• _Lesetext_
■ ■ ■ ■
Die Unbegründetheit der Beschwerde folgt aus Sicht des OLG Hamm vielmehr daraus, dass die von dem Verwaltungsausschluss betroffene, fast volljährige Tochter der Bestellung von B zum Ergänzungspfleger gem. den §§ 1917 Abs. 1 S. 2, 1778 Abs. 1 Nr. 5 BGB widersprochen hat und diesem Willen von T bei der Auswahl des Ergänzungspflegers entscheidende Bedeutung zukommt. Das OLG Hamm führt aus, dass im Falle eines Verwaltungsausschlusses i. S. v. § 1638 BGB als Ergänzungspfleger nach § 1917 Abs. 1 S. 1 BGB grundsätzlich diejenige Person berufen ist, die der Erblasser in seinem Testament hierzu bestimmt hat. Dies war in Bezug auf B der Fall.
■ ■ ■ ■
• _Bereitgestellte Daten_

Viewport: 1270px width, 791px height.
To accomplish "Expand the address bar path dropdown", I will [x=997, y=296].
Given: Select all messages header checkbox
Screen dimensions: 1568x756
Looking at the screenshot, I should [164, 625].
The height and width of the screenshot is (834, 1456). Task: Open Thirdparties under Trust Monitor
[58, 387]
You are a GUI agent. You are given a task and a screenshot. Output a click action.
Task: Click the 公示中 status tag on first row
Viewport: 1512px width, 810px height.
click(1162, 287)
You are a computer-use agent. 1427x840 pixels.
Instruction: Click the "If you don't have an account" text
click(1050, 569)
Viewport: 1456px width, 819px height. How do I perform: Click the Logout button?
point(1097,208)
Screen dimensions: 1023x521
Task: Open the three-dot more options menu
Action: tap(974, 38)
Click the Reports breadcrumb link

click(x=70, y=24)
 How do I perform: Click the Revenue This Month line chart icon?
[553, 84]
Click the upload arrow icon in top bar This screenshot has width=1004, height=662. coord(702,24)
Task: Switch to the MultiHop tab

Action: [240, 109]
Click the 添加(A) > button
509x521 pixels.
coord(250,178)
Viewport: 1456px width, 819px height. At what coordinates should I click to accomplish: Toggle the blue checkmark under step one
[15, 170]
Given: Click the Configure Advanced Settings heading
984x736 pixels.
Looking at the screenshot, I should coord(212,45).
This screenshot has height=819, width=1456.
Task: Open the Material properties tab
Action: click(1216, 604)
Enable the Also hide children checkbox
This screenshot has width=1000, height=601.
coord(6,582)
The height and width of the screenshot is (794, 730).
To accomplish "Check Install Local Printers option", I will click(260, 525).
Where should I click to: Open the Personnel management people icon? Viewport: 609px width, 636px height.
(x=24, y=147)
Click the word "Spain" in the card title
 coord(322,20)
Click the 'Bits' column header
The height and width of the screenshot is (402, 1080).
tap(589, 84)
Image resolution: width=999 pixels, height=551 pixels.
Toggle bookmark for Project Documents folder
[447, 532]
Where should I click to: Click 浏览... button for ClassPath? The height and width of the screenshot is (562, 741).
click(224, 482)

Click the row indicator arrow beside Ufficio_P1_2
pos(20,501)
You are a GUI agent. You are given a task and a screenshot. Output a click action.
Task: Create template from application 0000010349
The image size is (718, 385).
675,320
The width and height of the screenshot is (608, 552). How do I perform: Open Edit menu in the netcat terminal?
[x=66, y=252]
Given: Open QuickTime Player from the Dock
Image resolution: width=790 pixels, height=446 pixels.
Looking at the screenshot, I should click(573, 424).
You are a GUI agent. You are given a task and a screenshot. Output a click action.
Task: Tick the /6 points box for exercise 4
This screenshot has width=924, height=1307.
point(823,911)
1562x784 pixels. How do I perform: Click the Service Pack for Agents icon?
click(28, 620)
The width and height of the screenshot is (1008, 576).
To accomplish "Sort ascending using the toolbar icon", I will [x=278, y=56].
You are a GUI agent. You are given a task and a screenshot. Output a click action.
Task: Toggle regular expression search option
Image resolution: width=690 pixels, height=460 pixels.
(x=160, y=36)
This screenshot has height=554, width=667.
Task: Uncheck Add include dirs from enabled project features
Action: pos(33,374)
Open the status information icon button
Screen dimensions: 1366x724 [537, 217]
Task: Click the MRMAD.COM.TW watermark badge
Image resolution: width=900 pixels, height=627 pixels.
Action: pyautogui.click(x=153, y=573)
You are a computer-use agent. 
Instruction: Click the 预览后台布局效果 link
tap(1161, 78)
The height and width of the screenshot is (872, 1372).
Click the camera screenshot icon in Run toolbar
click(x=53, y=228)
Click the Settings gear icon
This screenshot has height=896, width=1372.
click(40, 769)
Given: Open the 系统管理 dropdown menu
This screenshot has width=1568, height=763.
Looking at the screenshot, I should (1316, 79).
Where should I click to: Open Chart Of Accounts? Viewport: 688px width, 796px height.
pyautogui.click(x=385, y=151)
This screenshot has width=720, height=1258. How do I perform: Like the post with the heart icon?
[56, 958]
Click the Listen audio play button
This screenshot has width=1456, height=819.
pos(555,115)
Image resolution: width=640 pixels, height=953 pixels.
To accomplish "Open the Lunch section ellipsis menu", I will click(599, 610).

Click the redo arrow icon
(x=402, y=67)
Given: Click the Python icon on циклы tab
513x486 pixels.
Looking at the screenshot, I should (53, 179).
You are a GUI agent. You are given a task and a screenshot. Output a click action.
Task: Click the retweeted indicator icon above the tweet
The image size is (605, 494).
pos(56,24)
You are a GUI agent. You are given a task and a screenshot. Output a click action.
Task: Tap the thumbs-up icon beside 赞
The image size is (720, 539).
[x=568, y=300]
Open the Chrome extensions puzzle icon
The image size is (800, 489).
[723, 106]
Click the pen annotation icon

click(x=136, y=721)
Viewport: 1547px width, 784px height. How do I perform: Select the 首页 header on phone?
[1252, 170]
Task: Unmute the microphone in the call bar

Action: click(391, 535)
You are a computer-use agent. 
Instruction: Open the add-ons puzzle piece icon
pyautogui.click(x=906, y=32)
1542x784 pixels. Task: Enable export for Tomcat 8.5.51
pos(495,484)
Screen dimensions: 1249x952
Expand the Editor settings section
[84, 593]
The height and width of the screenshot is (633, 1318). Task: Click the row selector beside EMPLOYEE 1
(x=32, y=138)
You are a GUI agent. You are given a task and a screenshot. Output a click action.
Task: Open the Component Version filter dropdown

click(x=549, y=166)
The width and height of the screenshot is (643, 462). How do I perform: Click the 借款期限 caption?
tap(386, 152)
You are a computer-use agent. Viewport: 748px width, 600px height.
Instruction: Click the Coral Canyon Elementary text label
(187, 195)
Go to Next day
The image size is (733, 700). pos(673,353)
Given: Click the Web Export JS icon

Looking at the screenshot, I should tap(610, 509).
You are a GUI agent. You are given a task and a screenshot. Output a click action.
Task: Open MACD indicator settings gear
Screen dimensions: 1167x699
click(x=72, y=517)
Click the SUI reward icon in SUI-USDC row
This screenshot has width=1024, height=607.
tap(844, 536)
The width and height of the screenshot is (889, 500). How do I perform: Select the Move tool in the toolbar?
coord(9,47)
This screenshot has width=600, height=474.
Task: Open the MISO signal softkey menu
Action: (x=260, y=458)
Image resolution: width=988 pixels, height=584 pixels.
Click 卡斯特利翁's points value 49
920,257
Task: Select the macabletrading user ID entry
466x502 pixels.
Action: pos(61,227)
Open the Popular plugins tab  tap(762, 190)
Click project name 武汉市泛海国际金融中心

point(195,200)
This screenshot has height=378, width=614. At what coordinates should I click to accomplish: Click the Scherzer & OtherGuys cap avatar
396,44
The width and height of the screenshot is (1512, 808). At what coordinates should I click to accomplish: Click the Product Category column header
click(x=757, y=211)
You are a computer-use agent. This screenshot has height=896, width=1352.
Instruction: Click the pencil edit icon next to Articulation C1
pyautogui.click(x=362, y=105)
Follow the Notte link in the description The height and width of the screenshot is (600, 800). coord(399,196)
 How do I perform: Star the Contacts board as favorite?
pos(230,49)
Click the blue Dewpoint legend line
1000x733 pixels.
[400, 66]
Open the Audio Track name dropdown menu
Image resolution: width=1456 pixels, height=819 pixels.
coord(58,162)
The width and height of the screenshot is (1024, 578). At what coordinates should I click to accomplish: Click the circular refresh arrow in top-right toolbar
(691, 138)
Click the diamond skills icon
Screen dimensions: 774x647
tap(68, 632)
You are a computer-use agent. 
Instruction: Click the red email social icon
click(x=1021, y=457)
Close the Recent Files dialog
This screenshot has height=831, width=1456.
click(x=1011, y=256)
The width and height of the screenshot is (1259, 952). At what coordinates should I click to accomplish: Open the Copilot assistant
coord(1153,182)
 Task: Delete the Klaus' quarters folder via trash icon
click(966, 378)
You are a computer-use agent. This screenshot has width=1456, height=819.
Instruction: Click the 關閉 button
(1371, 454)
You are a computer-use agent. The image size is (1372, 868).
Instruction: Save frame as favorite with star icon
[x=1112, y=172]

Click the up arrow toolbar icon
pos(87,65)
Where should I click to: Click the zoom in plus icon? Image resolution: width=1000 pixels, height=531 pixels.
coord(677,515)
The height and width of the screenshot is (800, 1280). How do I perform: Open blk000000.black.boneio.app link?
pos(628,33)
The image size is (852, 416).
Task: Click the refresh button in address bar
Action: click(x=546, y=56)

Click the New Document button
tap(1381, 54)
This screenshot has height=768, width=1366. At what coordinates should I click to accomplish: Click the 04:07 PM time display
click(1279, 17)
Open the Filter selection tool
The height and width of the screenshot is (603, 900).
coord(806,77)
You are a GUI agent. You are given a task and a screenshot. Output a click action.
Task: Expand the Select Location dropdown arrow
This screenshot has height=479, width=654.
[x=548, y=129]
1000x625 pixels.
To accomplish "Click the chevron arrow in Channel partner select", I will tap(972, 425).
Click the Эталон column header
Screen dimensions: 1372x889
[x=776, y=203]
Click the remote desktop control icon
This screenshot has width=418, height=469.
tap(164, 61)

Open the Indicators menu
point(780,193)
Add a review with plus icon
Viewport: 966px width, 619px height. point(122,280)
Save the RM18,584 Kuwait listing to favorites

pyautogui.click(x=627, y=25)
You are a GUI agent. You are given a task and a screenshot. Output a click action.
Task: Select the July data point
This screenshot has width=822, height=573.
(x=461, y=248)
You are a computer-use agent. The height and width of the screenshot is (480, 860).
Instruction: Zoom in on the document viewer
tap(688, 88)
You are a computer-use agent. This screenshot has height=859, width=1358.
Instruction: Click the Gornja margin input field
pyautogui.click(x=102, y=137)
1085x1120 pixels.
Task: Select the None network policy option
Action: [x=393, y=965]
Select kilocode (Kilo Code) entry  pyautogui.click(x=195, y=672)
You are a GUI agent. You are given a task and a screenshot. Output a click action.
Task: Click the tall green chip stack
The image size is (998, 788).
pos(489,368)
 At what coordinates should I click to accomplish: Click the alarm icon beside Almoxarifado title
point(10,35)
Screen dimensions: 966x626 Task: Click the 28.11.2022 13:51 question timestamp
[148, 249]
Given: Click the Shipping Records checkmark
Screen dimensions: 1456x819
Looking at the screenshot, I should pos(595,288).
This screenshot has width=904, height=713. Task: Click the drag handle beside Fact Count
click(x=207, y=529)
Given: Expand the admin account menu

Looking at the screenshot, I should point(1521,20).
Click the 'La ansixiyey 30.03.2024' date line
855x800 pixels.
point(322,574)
■ ■ ■ ■
• _Aufgaben_
1) Wer ist laut Lesetext bei einem Verwaltungsausschluss im Sinne von § 1638 BGB grundsätzlich als Ergänzungspfleger berufen?
2) Entscheiden Sie, ob die folgenden Aussagen mit dem Lesetext übereinstimmen, und belegen Sie jede Entscheidung mit den maßgeblichen Worten des Textes.
(a) Die Tochter hat der Bestellung von B zum Ergänzungspfleger widersprochen.
(b) Die Tochter ist bereits volljährig.
(c) B war im Testament des Erblassers nicht als Ergänzungspfleger bestimmt.
3) Führen Sie den Lesetext über die Entscheidung des OLG Hamm zur Auswahl des Ergänzungspflegers im Anschluss an seinen letzten Satz fort.
Die Daten stammen aus einer anderen Quelle als der Lesetext.

• _Lösungen_
1) Grundsätzlich ist die Person berufen, die der Erblasser in seinem Testament hierzu bestimmt hat.

2)
(a) Ja: „die von dem Verwaltungsausschluss betroffene, fast volljährige Tochter der Bestellung von B zum Ergänzungspfleger gem. den §§ 1917 Abs. 1 S. 2, 1778 Abs. 1 Nr. 5 BGB widersprochen hat“
(b) Nein: „fast volljährige Tochter“
(c) Nein: „Dies war in Bezug auf B der Fall.“

3)
Eine vom Erblasser bestimmte Person darf allerdings nach den §§ 1917 Abs. 1 S. 2, 1778 BGB übergangen werden. Dies gilt nach Abs. 1 Nr. 5 dieser Vorschrift insbesondere dann, wenn der Minderjährige, der das 14. Lebensjahr vollendet hat, der Bestellung widersprochen hat. Der hier vorliegende Widerspruch von T führte dazu, dass das Familiengericht nicht an die Benennung des Ergänzungspflegers durch die Erblasserin gebunden war, sondern i. S. v. § 1779 BGB eine Ermessensentscheidung über die Auswahl des Ergänzungspflegers zu treffen war. Die getroffene Entscheidung zugunsten des Jugendamts hält das OLG Hamm im Hinblick auf die in der Anhörung von T geäußerte Bevorzugung einer neutralen Stelle (wie z. B. des beteiligten Jungendamtes) als Ergänzungspfleger für nicht ermessensfehlerhaft.

Art:

Entscheidung, Urteil

Gericht:

OLG Hamm

Erscheinungsdatum:

15.05.2017

Aktenzeichen:

7 WF 240/16

Rechtsgebiete:

Vormundschaft, Pflegschaft (familien- und vormundschaftsgerichtliche Genehmigung)
Elterliche Sorge (ohne familiengerichtliche Genehmigung)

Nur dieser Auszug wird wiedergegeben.